Recent commentary from senior Federal Trade Commission (FTC) and Department of Justice (DOJ) officials signaled a continued commitment to activist antitrust enforcement – compounding the uncertainty for thousands of small and early-state life science companies that depend on mergers and acquisitions (M&A) to bring new treatments to patients.
During Fordham’s Competition Law Institute annual conference, leaders from across both agencies reaffirmed their commitment to active, aggressive enforcement, particularly in innovation-driven sectors like health care. Yet they also articulated a “case-by-case” approach to antitrust enforcement, as opposed to the broad brushstroke approach to merger enforcement taken under the Biden Administration.
Importantly, a balanced case-by-case approach to antitrust enforcement is essential when considering the fundamentally different nature of life sciences M&A, which has been empirically shown to improve the odds of bringing new, approved treatments to patients. New research shows that:
- Drugs in development which undergo M&A are nearly twice as likely to launch as those that do not.
- When smaller, inexperienced firms undergo M&A with companies that have experience launching a drug, their drugs programs are nearly three times more like to launch, and their drugs programs with a new mechanism of action are 24 times more likely to launch.
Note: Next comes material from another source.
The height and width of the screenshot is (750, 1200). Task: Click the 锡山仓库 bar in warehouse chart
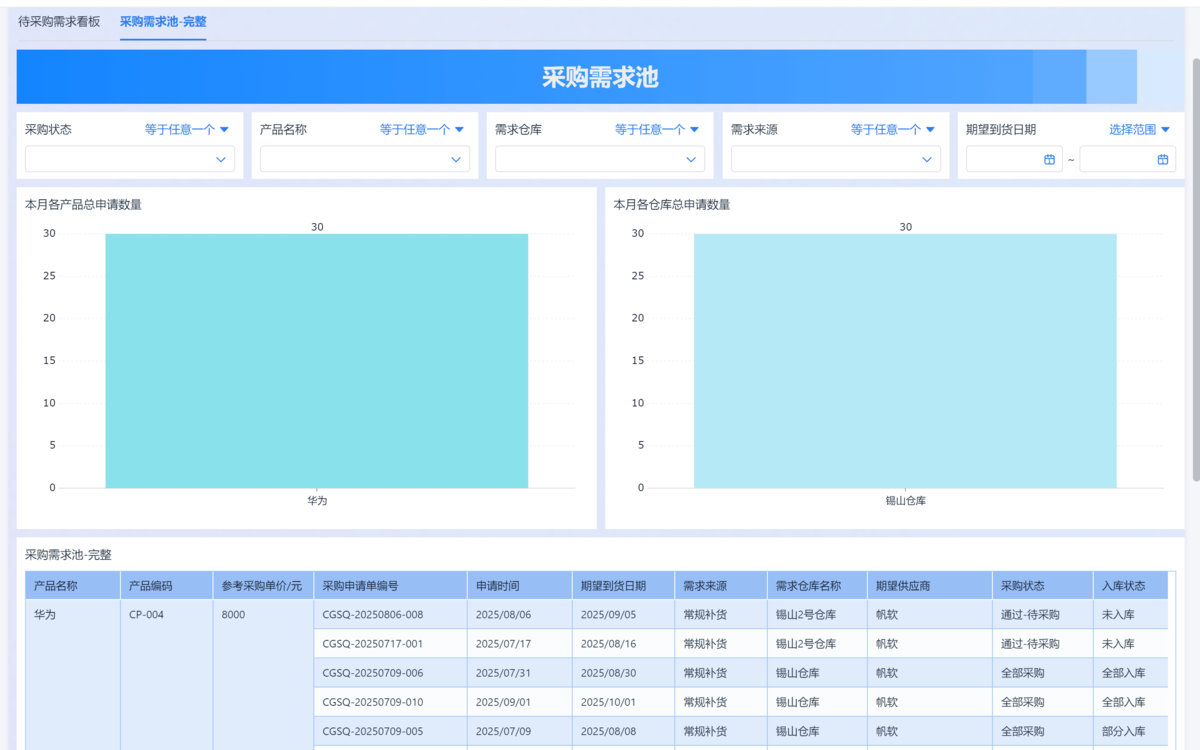905,360
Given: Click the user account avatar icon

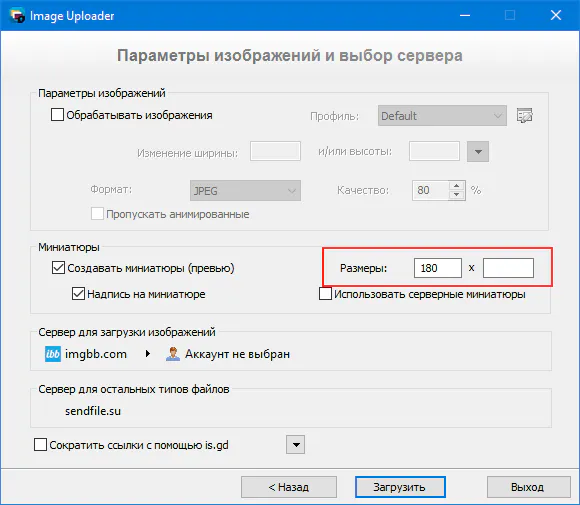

- Even after controlling for drug candidate and firm characteristics, there is a large, positive, statistically significant association between M&A and new and novel drug launches.
What’s behind these research findings? Biopharmaceutical M&A enables experienced companies to provide smaller, early-stage firms with the significant resources, infrastructure and experience needed to traverse the long, costly and risky process of launching a new medicine.
Misguided aggressive antitrust policies threaten this dynamic and thereby threaten American leadership in life sciences innovation. In his remarks, FTC Bureau of Competition Director Daniel Guarnera also highlighted FTC Chairman Andrew Ferguson’s recommendations for rescinding or revising “anticompetitive regulations” in order to reverse “regulatory processes [that] may have been coopted to stifle competition.”
These efforts by the Trump administration to address anticompetitive regulations are a critical opportunity to reduce barriers to pro-competitive life sciences M&A – such as the Hart-Scott-Rodino premerger notification rule and the 2023 Merger Guidelines. PULSE highlighted these priorities in recent comments to the Office of Management and Budget (OMB) and FTC and DOJ.
As FTC and DOJ officials recalibrate their enforcement approach, they would do well to recognize the unique, differentiated role of life sciences M&A. New medicines for patients depend on it.